# unbound + dhcpcd/openresolv with DNSSEC

## mv

I am trying to run unbound with DNSSEC, but with a fallback to the nameserver obtained by dhcpcd.

At a first glance, openresolv seems to do everything: It can be configured to generate something like  */etc/unbound-resolvconf.conf wrote:*   

> forward-zone:
> 
>         name: "localdomain"
> 
>         forward-addr: 192.168.0.1
> ...

 

which can be .include'd in the unbound configuration. To be honest, I do not completely understand what forward-zones mean and why these two names apply to all my DNS queries (e.g. in firefox), so perhaps this is related to my problem:

I was hoping that this would work out-of-the-box, but unfortunately unbound refuses to resolve anything at all: I get messages like

 *Quote:*   

> info: failed to prime trust anchor -- could not fetch DNSKEY rrset . DNSKEY IN

 

which I interpret that DNSSEC does not work with the local (provider's) server on the router - which is not surprising, since this "untrusted" local server is what I want to avoid with unbound and use only as a fallback. When I omit inclusion of the above file in /etc/unbound/unbound.conf, I can resolve names, but have of course not the local fallback.

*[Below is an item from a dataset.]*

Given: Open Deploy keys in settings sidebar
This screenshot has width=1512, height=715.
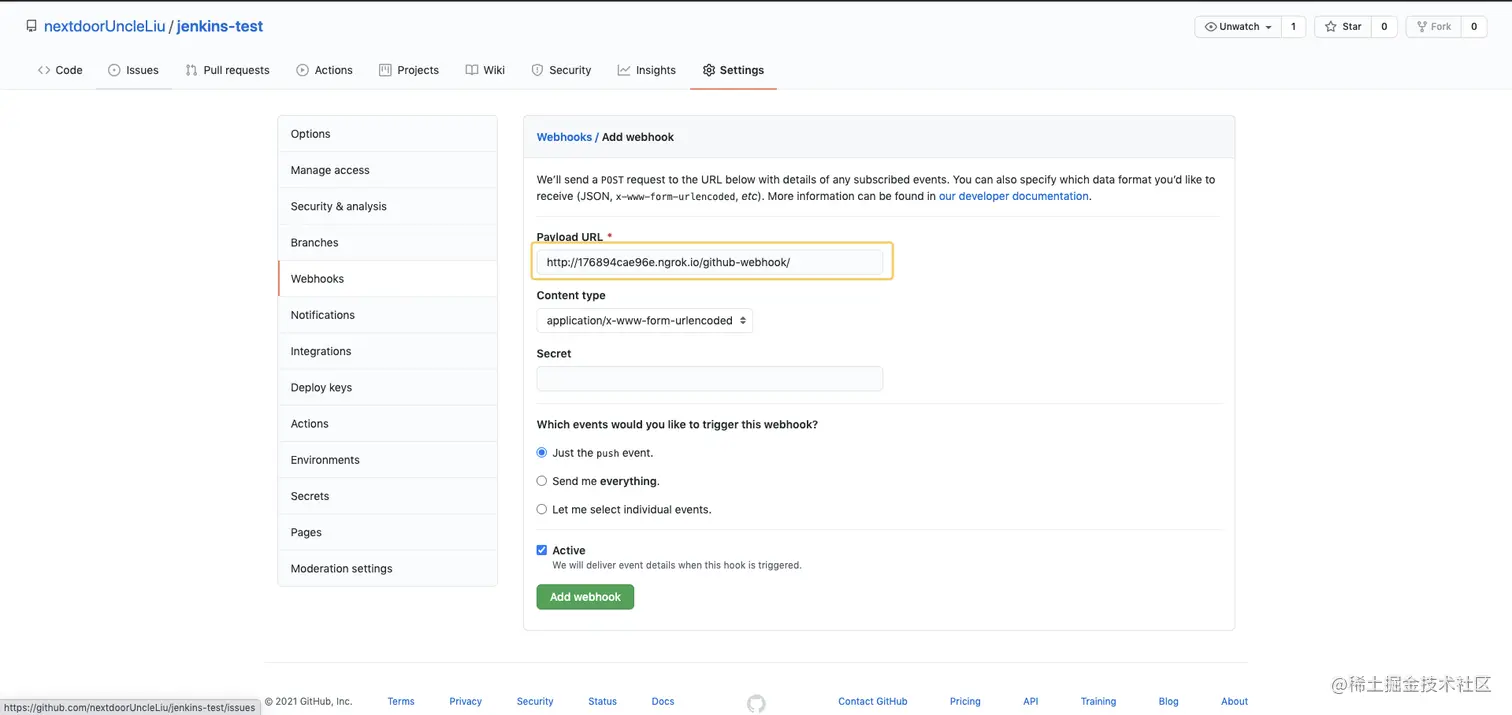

Can I somehow teach unbound that the "forward zone"s are really only a fallback and do not need to be protected with DNSSEC, preferrably without hacking up the openresolv script which generates /etc/unbound-resolvconf.conf? Perhaps there is also a resolvconf configuration possible which I am not aware of...

----------

## UberLord

 *mv wrote:*   

> I am trying to run unbound with DNSSEC, but with a fallback to the nameserver obtained by dhcpcd.

 

It doesn't quite work like that.

I think dnssec in unbound is set at the server level, so all upstream nameservers need to be DNSSEC enabled.

My ISP ones are not, so I forward to Googles DNS which is.

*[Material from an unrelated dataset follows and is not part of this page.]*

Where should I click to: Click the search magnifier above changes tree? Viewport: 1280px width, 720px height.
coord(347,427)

Note, I only need to do this on my router - each of my clients will pickup protection from this automatically.

 *Quote:*   

> 
> 
> Can I somehow teach unbound that the "forward zone"s are really only a fallback and do not need to be protected with DNSSEC, preferrably without hacking up the openresolv script which generates /etc/unbound-resolvconf.conf? Perhaps there is also a resolvconf configuration possible which I am not aware of...

 

Not sure this is possible. Try asking ubound upstream, they will know better.

----------

## mv

 *UberLord wrote:*   

> It doesn't quite work like that.
> 
> I think dnssec in unbound is set at the server level, so all upstream nameservers need to be DNSSEC enabled.

 

Thanks for clarifying. In this case, I do not really understand what is the purpose of the unbound "backend" of openresolv: It seems to me that even if I would give up DNSSEC, using this backend, unbound would just query the server obtained by dhcpcd, i.e. I could as well omit unbound completely and directly query that server - it seems to me that the main purpose of unbound (the recursive resolving, independent of any ISP service) cannot be used in such a setting.

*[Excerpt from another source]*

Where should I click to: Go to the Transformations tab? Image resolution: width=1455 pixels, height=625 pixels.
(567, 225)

Indeed, this is more a question concerning unbound than concerning openresolv, but perhaps you had some special purpose in mind when writing the backend?

----------

## UberLord

 *mv wrote:*   

>  *UberLord wrote:*   It doesn't quite work like that.
> 
> I think dnssec in unbound is set at the server level, so all upstream nameservers need to be DNSSEC enabled. 
> 
> Thanks for clarifying. In this case, I do not really understand what is the purpose of the unbound "backend" of openresolv
> ...

 

Primary use case - caching DNS.

Secondary use case - splitting DNS requests from VPN assignments.

So for example I can setup a resovlconf entry as VPN - so if it contains search domain(s) then it will forward requests for host within that domain to the listed nameservers only whilst allwoing all other requests to goto other nameservers.

Quite powerful  :Smile: 

Anything else such as DNSSEC is best done at the router level to pass the benefits down to the clients.

----------